Nur eine Frage der Liebe
Benjamins Gärten
J. Walther
Buchinhalt
Nach dem Tod seiner Eltern lebt der 19- jährige Benjamin allein in seinem Elternhaus. Verhaftet in seinen Erinnerungen, lässt er sich treiben, ohne zu wissen, was er mit seinem Leben anfangen will. Auch wenn er in seinem Heimatdorf keine Perspektive für sich sieht, ist er eingesponnen in die Natur und die idyllische Umgebung. In die Großstadt zu ziehen kann er sich nicht vorstellen. Doch eines Tages taucht in der leer stehenden Villa der geheimnisvolle Marek auf. Benjamin muss sich entscheiden ...
Pete sagte, Nachtdrachen sind anders, denen macht die Dunkelheit nichts aus.
Sie steigen allein auf, ganz auf sich gestellt, sagte Pete,
und sie haben keine Angst davor, anders zu sein.
Bei den Menschen sind auch manche anders, sagte Pete.

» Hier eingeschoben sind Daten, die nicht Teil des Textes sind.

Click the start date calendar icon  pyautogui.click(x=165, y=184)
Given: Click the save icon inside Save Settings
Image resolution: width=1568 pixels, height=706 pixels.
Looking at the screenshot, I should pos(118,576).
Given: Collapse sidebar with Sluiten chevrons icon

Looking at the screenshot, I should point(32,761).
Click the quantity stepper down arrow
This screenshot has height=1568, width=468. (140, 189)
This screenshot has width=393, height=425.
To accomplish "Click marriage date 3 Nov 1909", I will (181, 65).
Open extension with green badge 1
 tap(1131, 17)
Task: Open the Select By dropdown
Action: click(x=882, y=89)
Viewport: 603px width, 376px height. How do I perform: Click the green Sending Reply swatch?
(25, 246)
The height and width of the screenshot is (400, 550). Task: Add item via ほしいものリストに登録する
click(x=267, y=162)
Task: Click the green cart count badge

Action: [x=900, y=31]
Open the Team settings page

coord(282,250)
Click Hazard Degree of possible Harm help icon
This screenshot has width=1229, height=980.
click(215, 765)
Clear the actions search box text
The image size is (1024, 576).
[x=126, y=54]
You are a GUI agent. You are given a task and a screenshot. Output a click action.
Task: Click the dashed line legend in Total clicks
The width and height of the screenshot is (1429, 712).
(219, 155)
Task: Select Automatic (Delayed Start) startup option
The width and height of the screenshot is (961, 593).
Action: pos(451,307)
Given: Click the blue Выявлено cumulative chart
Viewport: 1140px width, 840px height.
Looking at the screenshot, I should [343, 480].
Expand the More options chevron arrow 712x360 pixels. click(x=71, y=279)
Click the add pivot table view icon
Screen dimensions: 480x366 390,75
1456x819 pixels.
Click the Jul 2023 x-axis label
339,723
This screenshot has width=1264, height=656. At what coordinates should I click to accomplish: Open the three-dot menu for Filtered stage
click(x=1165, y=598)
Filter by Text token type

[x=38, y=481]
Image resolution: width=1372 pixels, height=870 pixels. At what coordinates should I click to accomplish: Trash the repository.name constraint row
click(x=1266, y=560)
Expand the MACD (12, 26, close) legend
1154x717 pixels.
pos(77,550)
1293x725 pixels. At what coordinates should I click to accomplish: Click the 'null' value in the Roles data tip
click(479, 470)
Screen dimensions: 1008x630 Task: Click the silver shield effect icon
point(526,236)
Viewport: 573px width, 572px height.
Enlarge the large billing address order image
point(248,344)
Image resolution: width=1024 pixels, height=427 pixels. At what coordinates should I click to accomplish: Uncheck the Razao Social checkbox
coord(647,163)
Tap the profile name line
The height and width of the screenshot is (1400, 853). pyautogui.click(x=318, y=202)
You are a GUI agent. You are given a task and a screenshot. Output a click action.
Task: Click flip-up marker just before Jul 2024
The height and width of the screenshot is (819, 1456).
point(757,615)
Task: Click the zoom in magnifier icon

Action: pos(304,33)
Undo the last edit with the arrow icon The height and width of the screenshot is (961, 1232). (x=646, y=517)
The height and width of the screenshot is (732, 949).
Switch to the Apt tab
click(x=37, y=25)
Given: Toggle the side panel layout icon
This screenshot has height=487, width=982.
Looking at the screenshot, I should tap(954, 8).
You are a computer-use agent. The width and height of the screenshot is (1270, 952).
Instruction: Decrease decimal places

M.E. Kerr »Drachen in der Nacht«
Wasser
Wenn das Wasser ganz ruhig ist, kann man die Kacheln am Grund des Beckens erkennen. Verschiedene Schattierungen von Blau auf dem Grund, die geschwungenen Linien dazwischen. Am Rand sind die Kacheln dunkelblau und ornamentiert. Ich schlage an, stoße mich kräftig vom Beckenrand ab, gleite lange. Eine freie Bahn vor mir, niemand der stört. Ich schwimme langsam, mit gleichmäßigen Zügen. Erreiche die andere Seite des Beckens, halte mich einen Moment fest. Zwei der dunkelblauen Jugendstilkacheln sind gesprungen, verraten ihr Alter, verzeihen die mangelnde Pflege nicht. Ich stoße mich rückwärts mit den Füßen ab, gleite einen Moment, hebe einen Arm und beginne zu schwimmen, ziehe mich kraftvoll durch das kalte Wasser. Die niedrige Decke über mir, von Stahlträgern gehalten, schmale Fenster knapp darunter. Das warme Licht des späten Nachmittags fällt hindurch, trifft knapp über dem Wasser die andere Wand in rötlichen Vierecken.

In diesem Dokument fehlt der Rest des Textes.